Cardanoの係数23は、ネットワークに大きな影響を及ぼすには独立した23主体の協調が必要であることを示す。これを上回ったのは、Polkadot(DOT)の178、Ton Network(TON)の72、Avalanche(AVAX)の26のみだった。
こうした順位には、プロミン・ハードフォークを通じた完全分散型ガバナンスへの移行が反映された可能性がある。Cardanoはこの移行により、ガバナンス権限をADA保有者へ移管した。その後は、トークン保有者が運営方針を直接決定する仕組みに改めている。一方で、この体制にはエコシステム運営の面で利点と課題の両面があるとみられている。
ネットワークの利用コストは足元で低下傾向にある。22日時点の平均取引手数料は0.056ドル(約8円)で、3月平均の約0.082ドル(約12円)を下回った。
4月と5月には、手数料が0.09ドル(約14円)を超える場面が複数回あり、おおむね0.07〜0.08ドル(約11〜12円)で推移していた。
ただ、6月に入るとドル建ての手数料低下が鮮明になった。土曜日には0.051ドル(約8円)まで下がり、3月以降で最も低い水準を付けた。利用コストの低下は、Cardanoの採用拡大を後押しする可能性がある。

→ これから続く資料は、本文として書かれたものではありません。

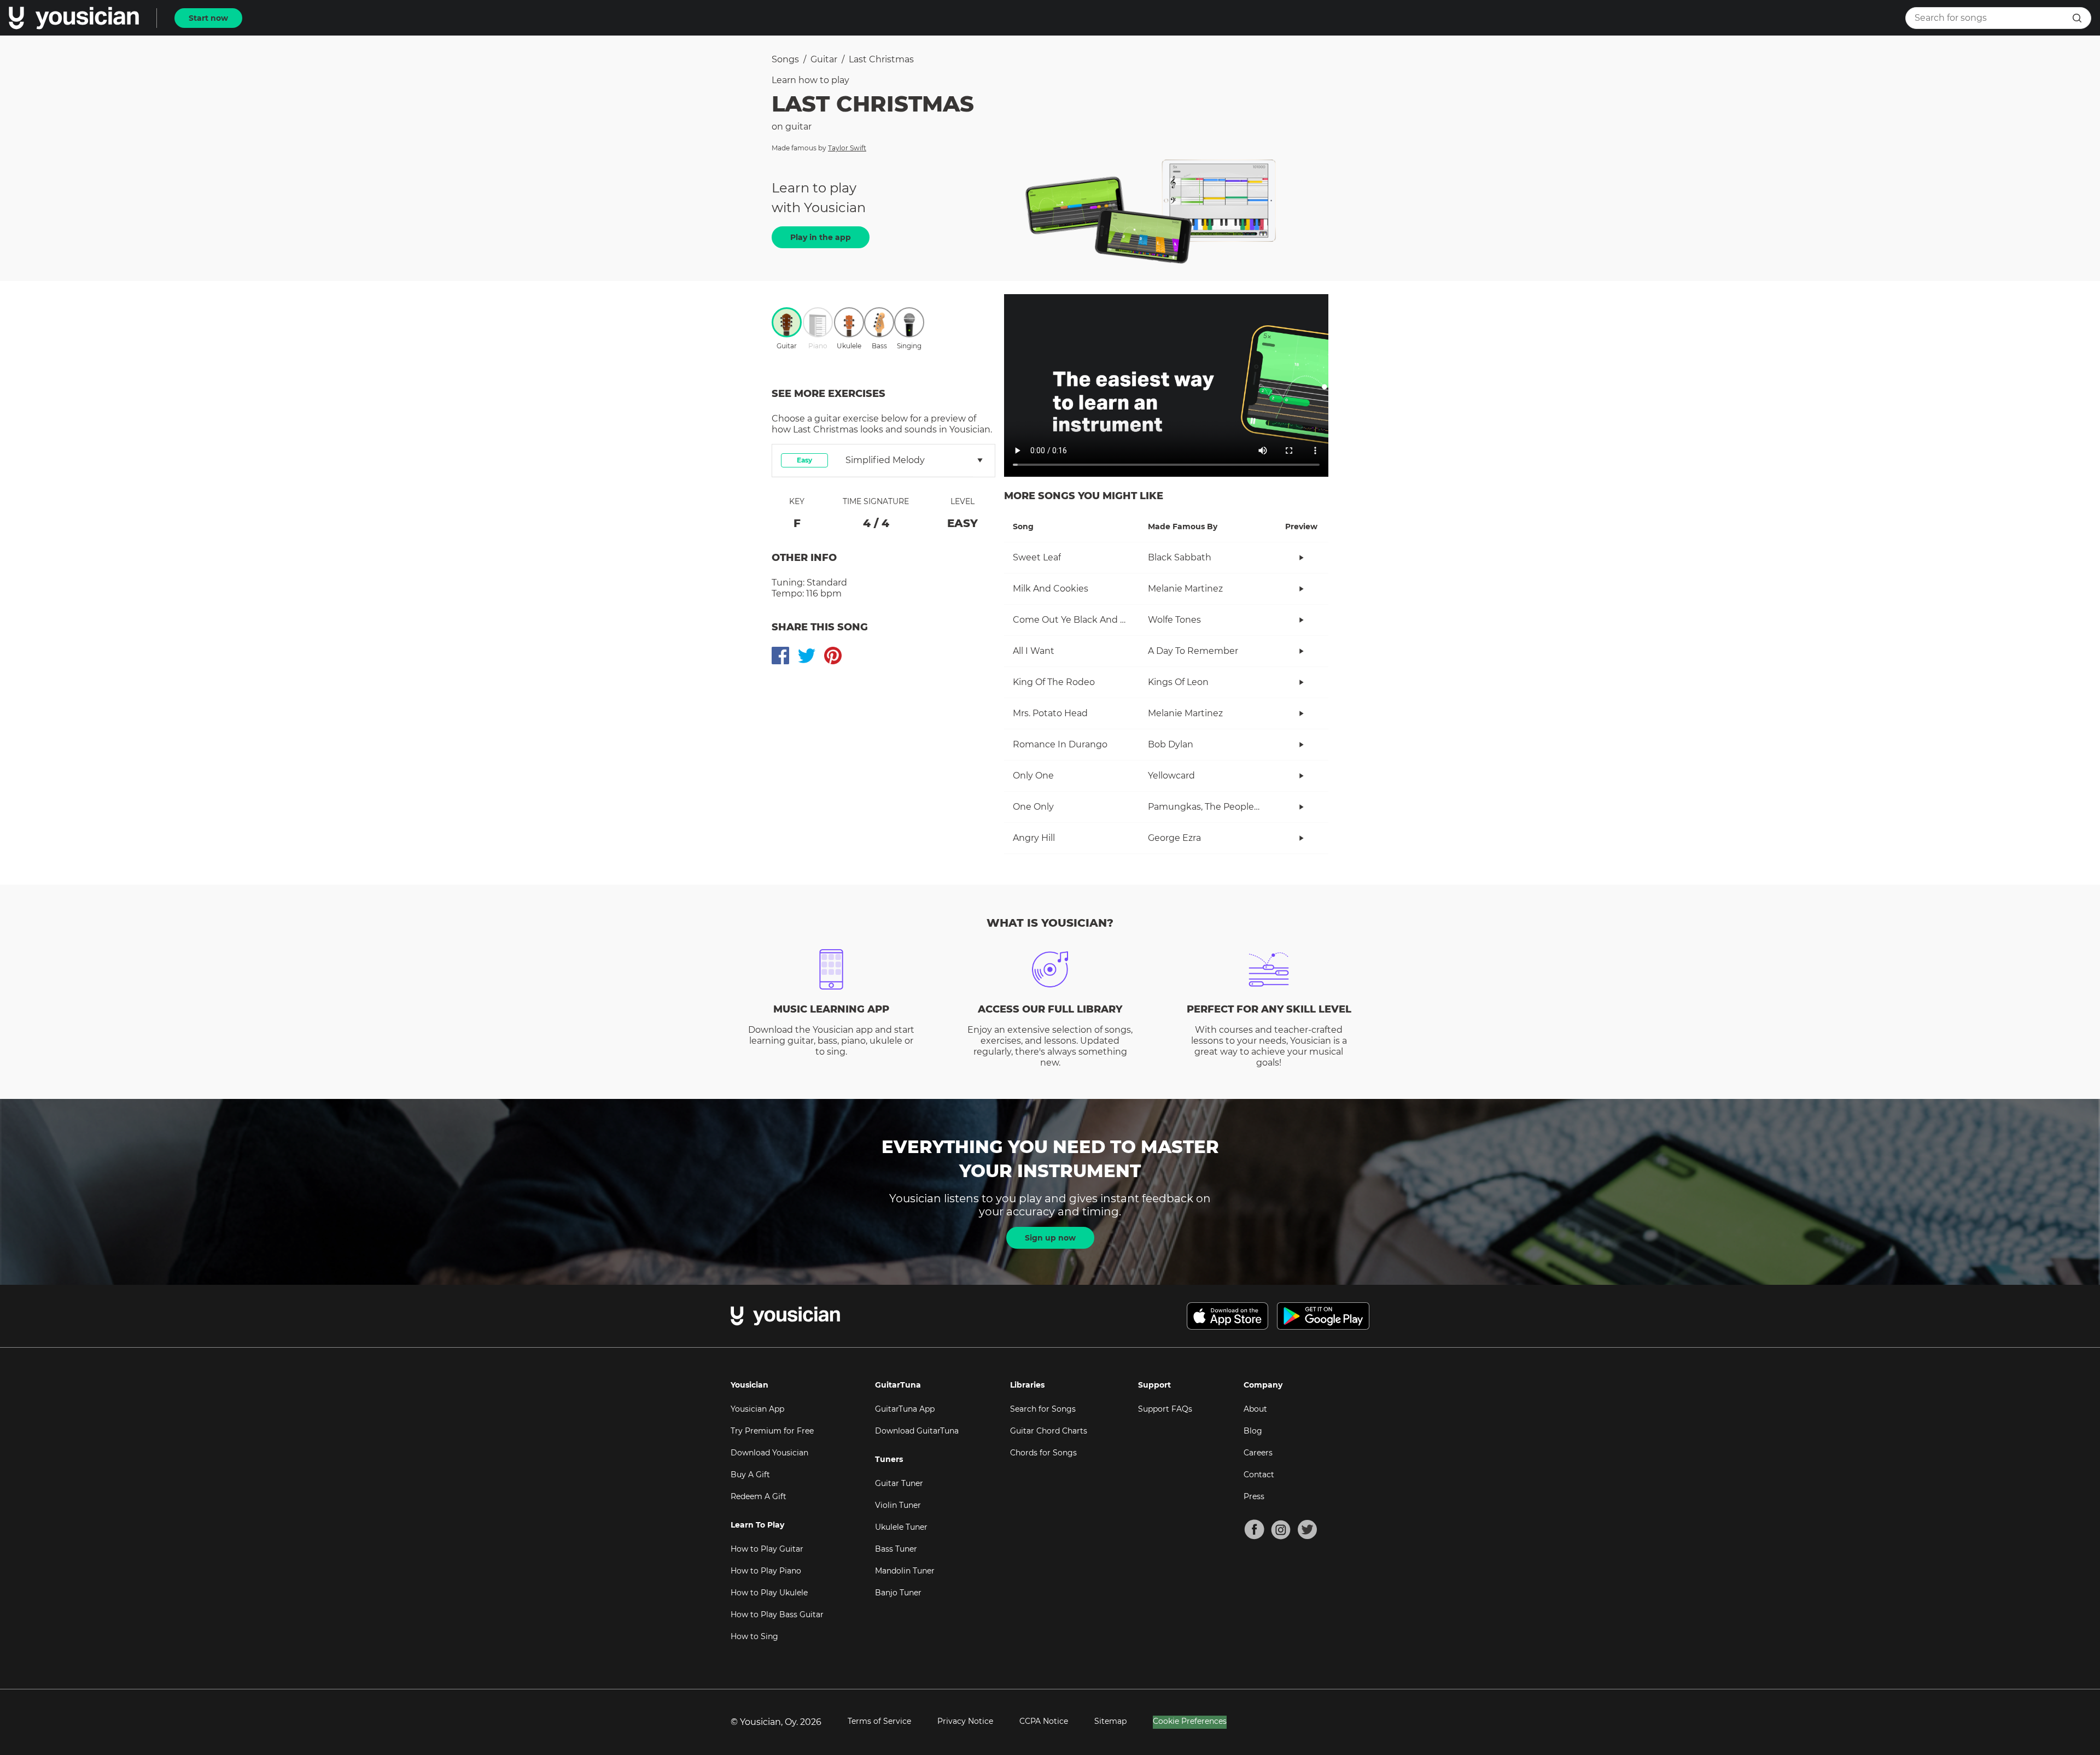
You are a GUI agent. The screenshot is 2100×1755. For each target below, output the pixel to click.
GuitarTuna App (905, 1409)
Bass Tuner (896, 1549)
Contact (1259, 1474)
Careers (1258, 1453)
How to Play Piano (766, 1571)
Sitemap (1110, 1721)
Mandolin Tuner (905, 1571)
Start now (208, 18)
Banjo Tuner (898, 1593)
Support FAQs (1165, 1409)
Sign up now (1050, 1238)
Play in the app (820, 237)
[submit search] (2076, 17)
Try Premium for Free (772, 1431)
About (1255, 1409)
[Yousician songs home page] (74, 18)
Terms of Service (879, 1721)
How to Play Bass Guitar (777, 1614)
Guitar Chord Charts (1048, 1431)
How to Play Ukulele (769, 1593)
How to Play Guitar (767, 1549)
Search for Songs (1043, 1409)
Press (1254, 1496)
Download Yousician (769, 1453)
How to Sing (754, 1636)
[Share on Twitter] (806, 655)
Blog (1253, 1431)
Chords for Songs (1043, 1453)
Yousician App (757, 1409)
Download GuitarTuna (917, 1431)
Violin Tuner (898, 1505)
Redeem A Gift (758, 1496)
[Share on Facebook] (780, 655)
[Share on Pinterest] (833, 655)
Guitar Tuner (899, 1483)
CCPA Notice (1043, 1721)
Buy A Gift (750, 1474)
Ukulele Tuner (901, 1527)
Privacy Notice (965, 1721)
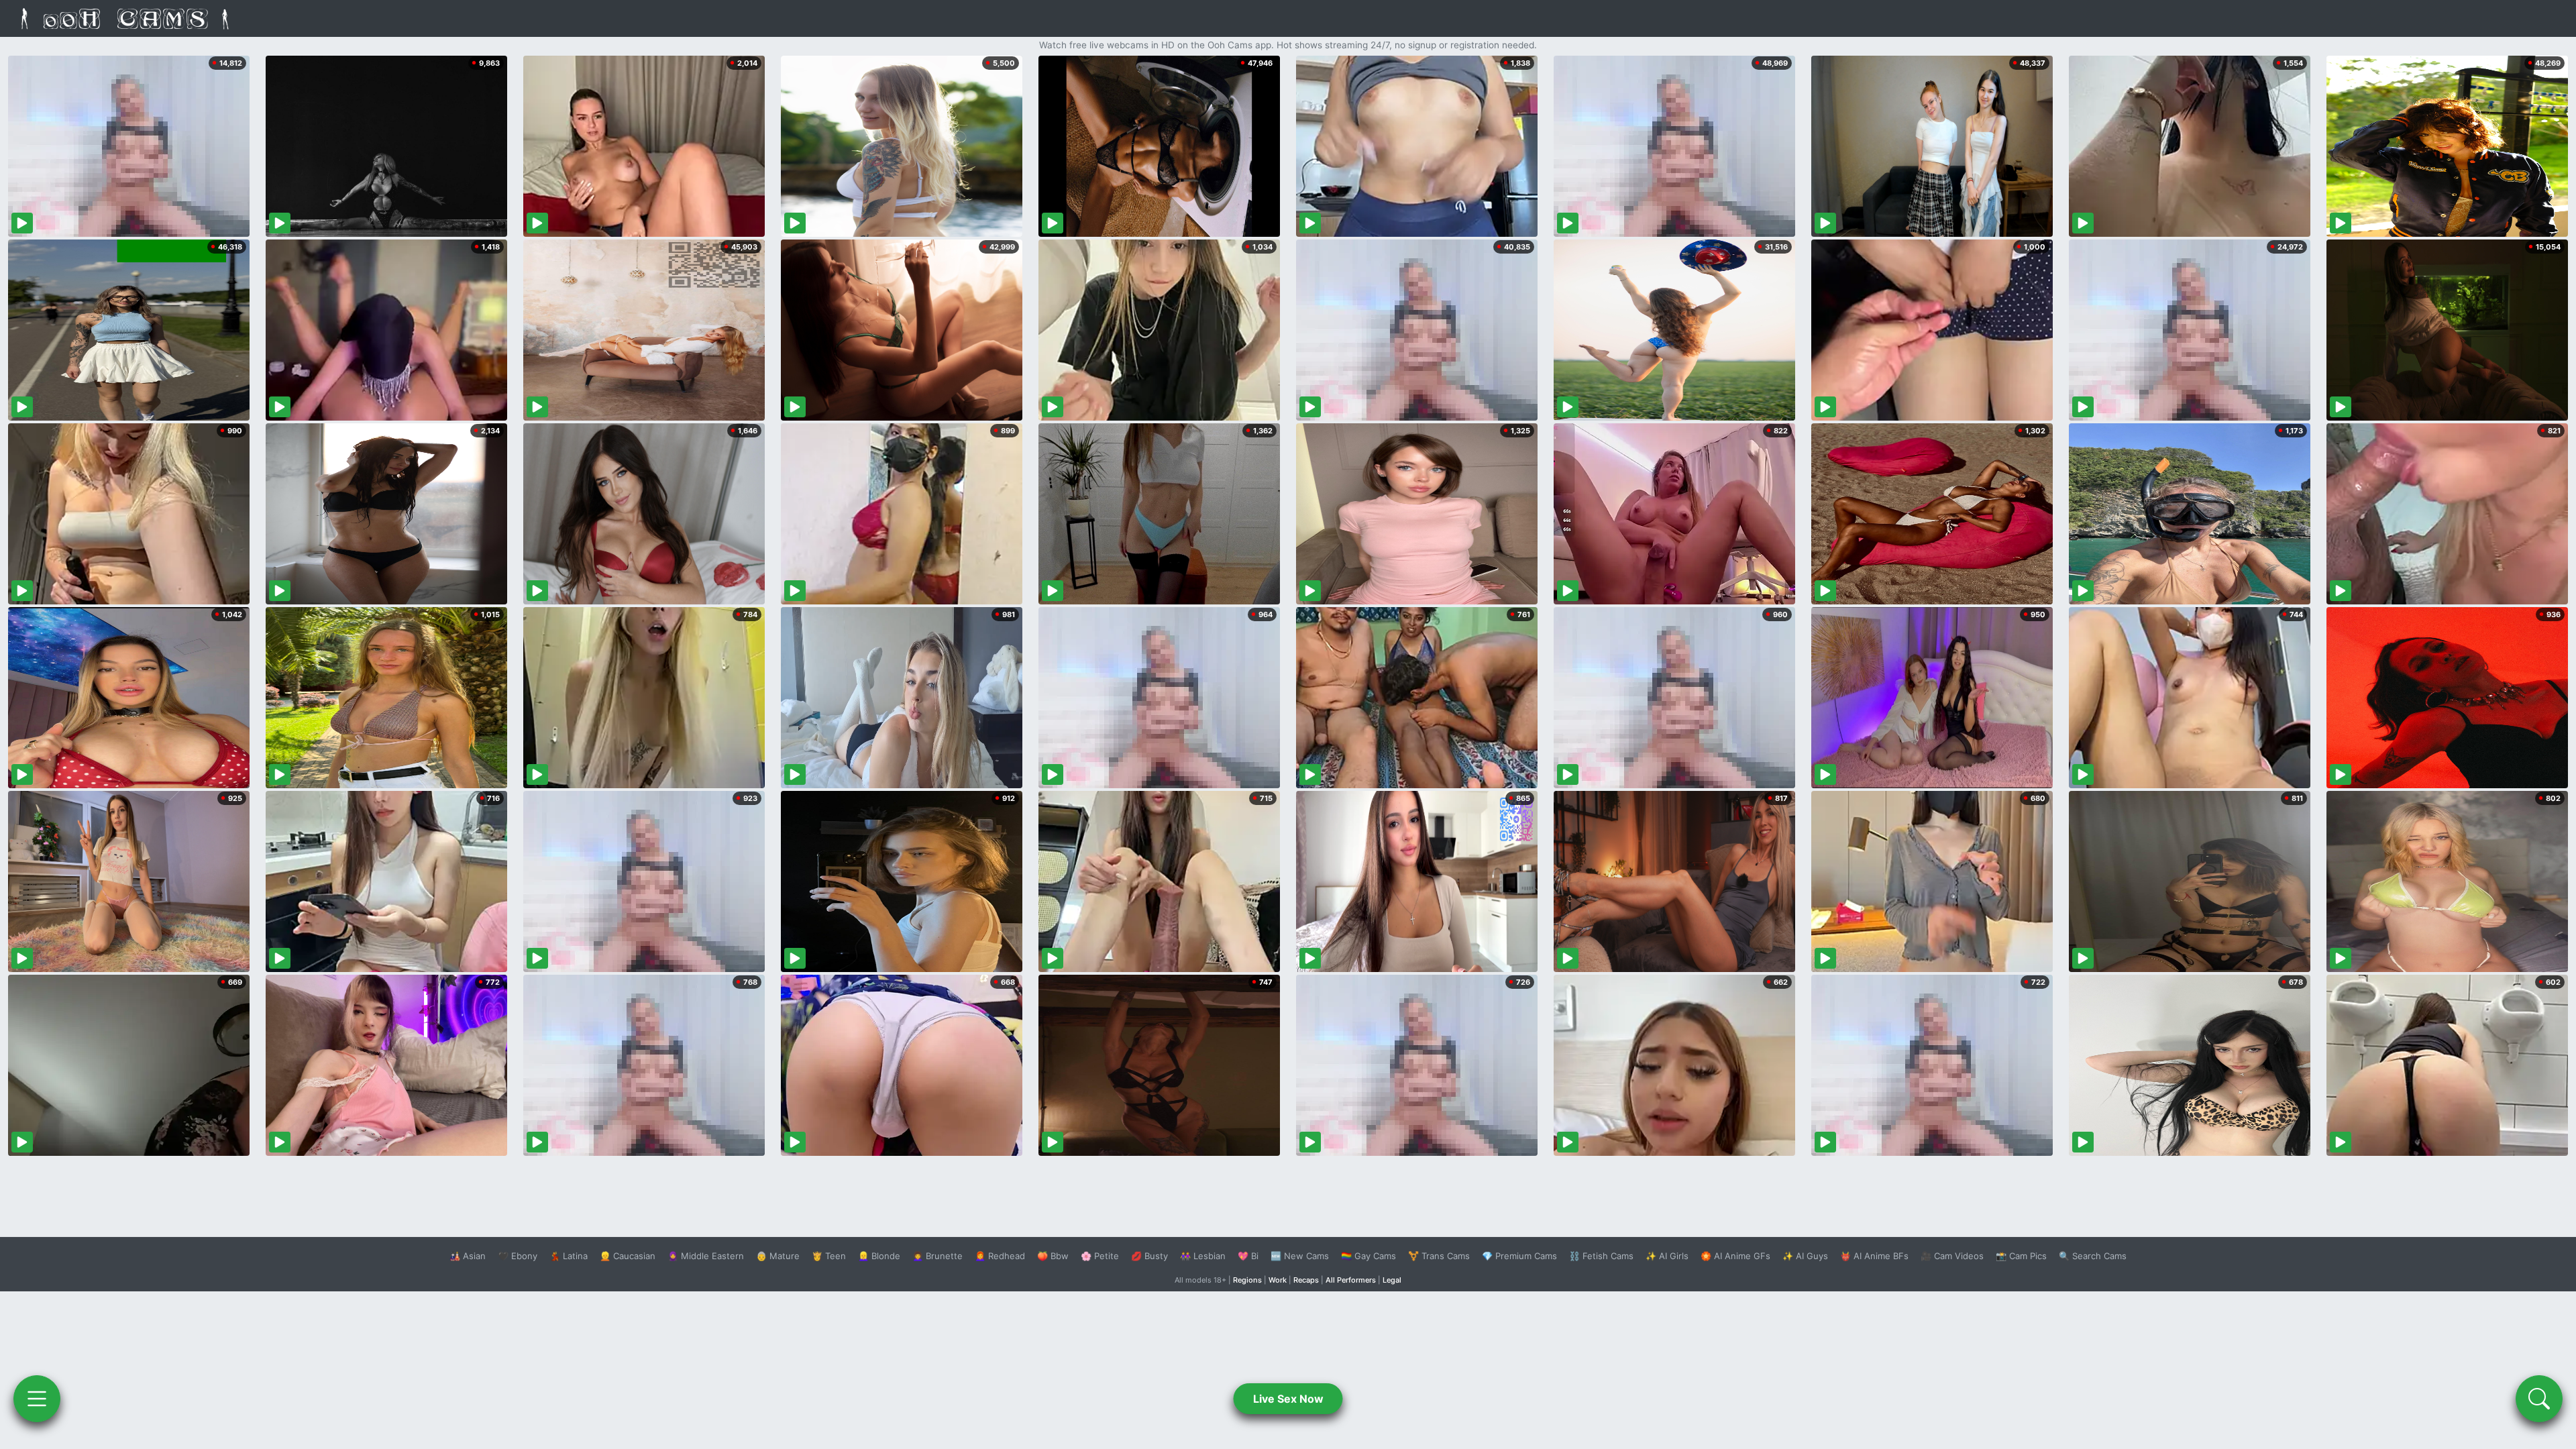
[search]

手数料の低下には、ADA価格の軟調も影響したとの見方がある。平均取引手数料は0.3541ADAで、3月にADA価格が0.28ドルだった時点ではドル換算で約0.099ドル(約15円)だったが、現在の価格0.15ドルでは約0.053ドル(約8円)に下がる。足元の手数料低下をみるうえでは、ネットワークのコスト構造だけでなく、トークン価格の変動も考慮する必要がある。
Cardanoはガバナンスの分散を背景に、分散性の指標で上位に浮上した。取引手数料もここ数カ月で最も低い水準まで低下しており、今後はこうした構造変化が実際のネットワーク参加拡大やエコシステム運営の安定につながるかが注目点となる。